# [EXERCISE REQUIREMENTS]
The answer is to be an exact copy of the lines below running from the line with "Site (126, 1002)" down to the line with "[education_wicon_350] (19, 1934)", both ends included, and nothing more.

# [GIVEN RECORDS]
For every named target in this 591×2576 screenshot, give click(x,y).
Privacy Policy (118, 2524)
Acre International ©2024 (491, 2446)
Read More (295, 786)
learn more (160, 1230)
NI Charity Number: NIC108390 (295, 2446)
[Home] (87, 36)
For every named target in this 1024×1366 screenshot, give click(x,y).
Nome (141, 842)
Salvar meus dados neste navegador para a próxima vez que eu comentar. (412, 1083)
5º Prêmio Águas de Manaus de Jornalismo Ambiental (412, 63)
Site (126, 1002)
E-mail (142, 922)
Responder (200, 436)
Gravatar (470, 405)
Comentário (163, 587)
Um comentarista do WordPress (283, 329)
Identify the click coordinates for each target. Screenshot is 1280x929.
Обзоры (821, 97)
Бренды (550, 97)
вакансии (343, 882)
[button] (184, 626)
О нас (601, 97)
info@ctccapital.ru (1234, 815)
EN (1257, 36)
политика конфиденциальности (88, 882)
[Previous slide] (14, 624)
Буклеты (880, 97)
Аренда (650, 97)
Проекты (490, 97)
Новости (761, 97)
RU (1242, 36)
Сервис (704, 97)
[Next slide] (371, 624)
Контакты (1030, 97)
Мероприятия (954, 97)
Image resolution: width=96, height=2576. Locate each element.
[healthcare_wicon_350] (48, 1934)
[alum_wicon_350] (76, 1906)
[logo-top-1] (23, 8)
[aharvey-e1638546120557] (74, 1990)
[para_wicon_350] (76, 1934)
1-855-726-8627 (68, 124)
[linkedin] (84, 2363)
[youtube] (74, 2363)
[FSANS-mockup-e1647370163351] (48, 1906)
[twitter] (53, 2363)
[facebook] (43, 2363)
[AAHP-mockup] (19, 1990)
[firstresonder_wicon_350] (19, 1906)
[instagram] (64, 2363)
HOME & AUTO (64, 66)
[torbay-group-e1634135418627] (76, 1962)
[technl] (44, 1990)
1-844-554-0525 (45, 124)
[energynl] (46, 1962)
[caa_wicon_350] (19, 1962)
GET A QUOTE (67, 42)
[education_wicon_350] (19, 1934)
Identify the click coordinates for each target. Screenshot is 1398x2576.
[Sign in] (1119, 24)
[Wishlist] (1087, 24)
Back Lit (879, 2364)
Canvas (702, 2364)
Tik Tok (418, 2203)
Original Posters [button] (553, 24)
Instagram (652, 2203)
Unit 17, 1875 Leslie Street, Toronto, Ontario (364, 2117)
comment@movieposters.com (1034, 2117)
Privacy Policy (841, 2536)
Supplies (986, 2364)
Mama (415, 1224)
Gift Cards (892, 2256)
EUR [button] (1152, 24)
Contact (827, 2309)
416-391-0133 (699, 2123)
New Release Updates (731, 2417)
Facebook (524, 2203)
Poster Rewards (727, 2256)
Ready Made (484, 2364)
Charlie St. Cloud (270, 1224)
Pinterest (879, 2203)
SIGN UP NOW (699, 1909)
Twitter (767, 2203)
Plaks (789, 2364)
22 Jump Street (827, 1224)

# [ANSWER FOR THE TASK]
Site (126, 1002)
E-mail (142, 922)
Responder (200, 436)
Gravatar (470, 405)
Comentário (163, 587)
Um comentarista do WordPress (283, 329)
Identify the click coordinates for each target. Screenshot is 1280x929.
Обзоры (821, 97)
Бренды (550, 97)
вакансии (343, 882)
[button] (184, 626)
О нас (601, 97)
info@ctccapital.ru (1234, 815)
EN (1257, 36)
политика конфиденциальности (88, 882)
[Previous slide] (14, 624)
Буклеты (880, 97)
Аренда (650, 97)
Проекты (490, 97)
Новости (761, 97)
RU (1242, 36)
Сервис (704, 97)
[Next slide] (371, 624)
Контакты (1030, 97)
Мероприятия (954, 97)
Image resolution: width=96, height=2576. Locate each element.
[healthcare_wicon_350] (48, 1934)
[alum_wicon_350] (76, 1906)
[logo-top-1] (23, 8)
[aharvey-e1638546120557] (74, 1990)
[para_wicon_350] (76, 1934)
1-855-726-8627 (68, 124)
[linkedin] (84, 2363)
[youtube] (74, 2363)
[FSANS-mockup-e1647370163351] (48, 1906)
[twitter] (53, 2363)
[facebook] (43, 2363)
[AAHP-mockup] (19, 1990)
[firstresonder_wicon_350] (19, 1906)
[instagram] (64, 2363)
HOME & AUTO (64, 66)
[torbay-group-e1634135418627] (76, 1962)
[technl] (44, 1990)
1-844-554-0525 (45, 124)
[energynl] (46, 1962)
[caa_wicon_350] (19, 1962)
GET A QUOTE (67, 42)
[education_wicon_350] (19, 1934)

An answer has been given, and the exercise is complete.